* [GIVEN PROBLEM]:
Format the entries below as a Markdown table with the columns Position and Line, one row per non-blank line, numbered in order.

Records from a data collection
..............................

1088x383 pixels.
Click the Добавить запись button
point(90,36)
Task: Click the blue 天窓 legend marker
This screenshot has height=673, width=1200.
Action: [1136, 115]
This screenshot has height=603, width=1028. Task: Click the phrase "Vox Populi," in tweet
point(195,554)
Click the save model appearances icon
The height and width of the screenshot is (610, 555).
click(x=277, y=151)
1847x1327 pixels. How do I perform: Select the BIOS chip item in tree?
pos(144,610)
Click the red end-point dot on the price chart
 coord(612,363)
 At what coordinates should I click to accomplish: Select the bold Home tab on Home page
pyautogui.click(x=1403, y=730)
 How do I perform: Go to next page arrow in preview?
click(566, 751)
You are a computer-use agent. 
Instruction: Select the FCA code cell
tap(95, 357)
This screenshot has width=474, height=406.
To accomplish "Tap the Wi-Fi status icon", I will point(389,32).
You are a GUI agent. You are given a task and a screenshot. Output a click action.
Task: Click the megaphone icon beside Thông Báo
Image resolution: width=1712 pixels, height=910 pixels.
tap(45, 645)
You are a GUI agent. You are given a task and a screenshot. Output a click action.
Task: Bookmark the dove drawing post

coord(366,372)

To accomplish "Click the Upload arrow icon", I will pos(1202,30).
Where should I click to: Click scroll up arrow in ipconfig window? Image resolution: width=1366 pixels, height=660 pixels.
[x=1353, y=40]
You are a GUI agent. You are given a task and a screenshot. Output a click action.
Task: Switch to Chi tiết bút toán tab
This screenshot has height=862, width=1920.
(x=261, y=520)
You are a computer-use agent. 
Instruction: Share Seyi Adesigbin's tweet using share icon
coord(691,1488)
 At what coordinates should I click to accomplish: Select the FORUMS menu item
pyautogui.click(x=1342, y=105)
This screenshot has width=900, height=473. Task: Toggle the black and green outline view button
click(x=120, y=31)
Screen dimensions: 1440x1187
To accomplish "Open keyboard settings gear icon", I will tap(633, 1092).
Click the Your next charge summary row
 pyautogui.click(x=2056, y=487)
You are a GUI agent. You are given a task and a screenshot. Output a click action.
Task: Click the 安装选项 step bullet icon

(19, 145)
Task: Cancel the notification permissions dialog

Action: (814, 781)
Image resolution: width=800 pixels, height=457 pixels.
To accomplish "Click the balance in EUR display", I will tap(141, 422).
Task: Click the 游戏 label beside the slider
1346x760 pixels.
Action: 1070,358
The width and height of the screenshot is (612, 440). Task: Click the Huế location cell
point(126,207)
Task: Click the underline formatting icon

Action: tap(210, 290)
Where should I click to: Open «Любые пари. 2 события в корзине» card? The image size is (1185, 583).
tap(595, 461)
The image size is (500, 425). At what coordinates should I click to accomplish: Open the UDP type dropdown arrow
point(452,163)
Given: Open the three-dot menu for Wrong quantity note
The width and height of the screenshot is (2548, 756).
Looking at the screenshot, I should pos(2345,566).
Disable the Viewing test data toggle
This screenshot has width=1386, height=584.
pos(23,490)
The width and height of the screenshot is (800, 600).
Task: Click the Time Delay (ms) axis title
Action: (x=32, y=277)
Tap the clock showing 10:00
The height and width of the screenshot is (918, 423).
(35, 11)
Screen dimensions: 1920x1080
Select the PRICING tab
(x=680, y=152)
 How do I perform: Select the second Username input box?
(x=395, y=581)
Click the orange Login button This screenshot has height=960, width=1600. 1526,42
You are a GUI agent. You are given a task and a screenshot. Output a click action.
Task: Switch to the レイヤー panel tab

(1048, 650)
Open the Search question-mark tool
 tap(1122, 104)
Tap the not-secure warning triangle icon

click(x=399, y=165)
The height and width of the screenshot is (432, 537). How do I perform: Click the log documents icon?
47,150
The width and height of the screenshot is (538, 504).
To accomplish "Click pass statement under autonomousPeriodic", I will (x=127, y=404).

..............................

* [FINAL RESULT]:
| Position | Line |
|---|---|
| 1 | 1088x383 pixels. |
| 2 | Click the Добавить запись button |
| 3 | point(90,36) |
| 4 | Task: Click the blue 天窓 legend marker |
| 5 | This screenshot has height=673, width=1200. |
| 6 | Action: [1136, 115] |
| 7 | This screenshot has height=603, width=1028. Task: Click the phrase "Vox Populi," in tweet |
| 8 | point(195,554) |
| 9 | Click the save model appearances icon |
| 10 | The height and width of the screenshot is (610, 555). |
| 11 | click(x=277, y=151) |
| 12 | 1847x1327 pixels. How do I perform: Select the BIOS chip item in tree? |
| 13 | pos(144,610) |
| 14 | Click the red end-point dot on the price chart |
| 15 |  coord(612,363) |
| 16 |  At what coordinates should I click to accomplish: Select the bold Home tab on Home page |
| 17 | pyautogui.click(x=1403, y=730) |
| 18 |  How do I perform: Go to next page arrow in preview? |
| 19 | click(566, 751) |
| 20 | You are a computer-use agent.  |
| 21 | Instruction: Select the FCA code cell |
| 22 | tap(95, 357) |
| 23 | This screenshot has width=474, height=406. |
| 24 | To accomplish "Tap the Wi-Fi status icon", I will point(389,32). |
| 25 | You are a GUI agent. You are given a task and a screenshot. Output a click action. |
| 26 | Task: Click the megaphone icon beside Thông Báo |
| 27 | Image resolution: width=1712 pixels, height=910 pixels. |
| 28 | tap(45, 645) |
| 29 | You are a GUI agent. You are given a task and a screenshot. Output a click action. |
| 30 | Task: Bookmark the dove drawing post |
| 31 | coord(366,372) |
| 32 | To accomplish "Click the Upload arrow icon", I will pos(1202,30). |
| 33 | Where should I click to: Click scroll up arrow in ipconfig window? Image resolution: width=1366 pixels, height=660 pixels. |
| 34 | [x=1353, y=40] |
| 35 | You are a GUI agent. You are given a task and a screenshot. Output a click action. |
| 36 | Task: Switch to Chi tiết bút toán tab |
| 37 | This screenshot has height=862, width=1920. |
| 38 | (x=261, y=520) |
| 39 | You are a computer-use agent.  |
| 40 | Instruction: Share Seyi Adesigbin's tweet using share icon |
| 41 | coord(691,1488) |
| 42 |  At what coordinates should I click to accomplish: Select the FORUMS menu item |
| 43 | pyautogui.click(x=1342, y=105) |
| 44 | This screenshot has width=900, height=473. Task: Toggle the black and green outline view button |
| 45 | click(x=120, y=31) |
| 46 | Screen dimensions: 1440x1187 |
| 47 | To accomplish "Open keyboard settings gear icon", I will tap(633, 1092). |
| 48 | Click the Your next charge summary row |
| 49 |  pyautogui.click(x=2056, y=487) |
| 50 | You are a GUI agent. You are given a task and a screenshot. Output a click action. |
| 51 | Task: Click the 安装选项 step bullet icon |
| 52 | (19, 145) |
| 53 | Task: Cancel the notification permissions dialog |
| 54 | Action: (814, 781) |
| 55 | Image resolution: width=800 pixels, height=457 pixels. |
| 56 | To accomplish "Click the balance in EUR display", I will tap(141, 422). |
| 57 | Task: Click the 游戏 label beside the slider |
| 58 | 1346x760 pixels. |
| 59 | Action: 1070,358 |
| 60 | The width and height of the screenshot is (612, 440). Task: Click the Huế location cell |
| 61 | point(126,207) |
| 62 | Task: Click the underline formatting icon |
| 63 | Action: tap(210, 290) |
| 64 | Where should I click to: Open «Любые пари. 2 события в корзине» card? The image size is (1185, 583). |
| 65 | tap(595, 461) |
| 66 | The image size is (500, 425). At what coordinates should I click to accomplish: Open the UDP type dropdown arrow |
| 67 | point(452,163) |
| 68 | Given: Open the three-dot menu for Wrong quantity note |
| 69 | The width and height of the screenshot is (2548, 756). |
| 70 | Looking at the screenshot, I should pos(2345,566). |
| 71 | Disable the Viewing test data toggle |
| 72 | This screenshot has width=1386, height=584. |
| 73 | pos(23,490) |
| 74 | The width and height of the screenshot is (800, 600). |
| 75 | Task: Click the Time Delay (ms) axis title |
| 76 | Action: (x=32, y=277) |
| 77 | Tap the clock showing 10:00 |
| 78 | The height and width of the screenshot is (918, 423). |
| 79 | (35, 11) |
| 80 | Screen dimensions: 1920x1080 |
| 81 | Select the PRICING tab |
| 82 | (x=680, y=152) |
| 83 |  How do I perform: Select the second Username input box? |
| 84 | (x=395, y=581) |
| 85 | Click the orange Login button This screenshot has height=960, width=1600. 1526,42 |
| 86 | You are a GUI agent. You are given a task and a screenshot. Output a click action. |
| 87 | Task: Switch to the レイヤー panel tab |
| 88 | (1048, 650) |
| 89 | Open the Search question-mark tool |
| 90 |  tap(1122, 104) |
| 91 | Tap the not-secure warning triangle icon |
| 92 | click(x=399, y=165) |
| 93 | The height and width of the screenshot is (432, 537). How do I perform: Click the log documents icon? |
| 94 | 47,150 |
| 95 | The width and height of the screenshot is (538, 504). |
| 96 | To accomplish "Click pass statement under autonomousPeriodic", I will (x=127, y=404). |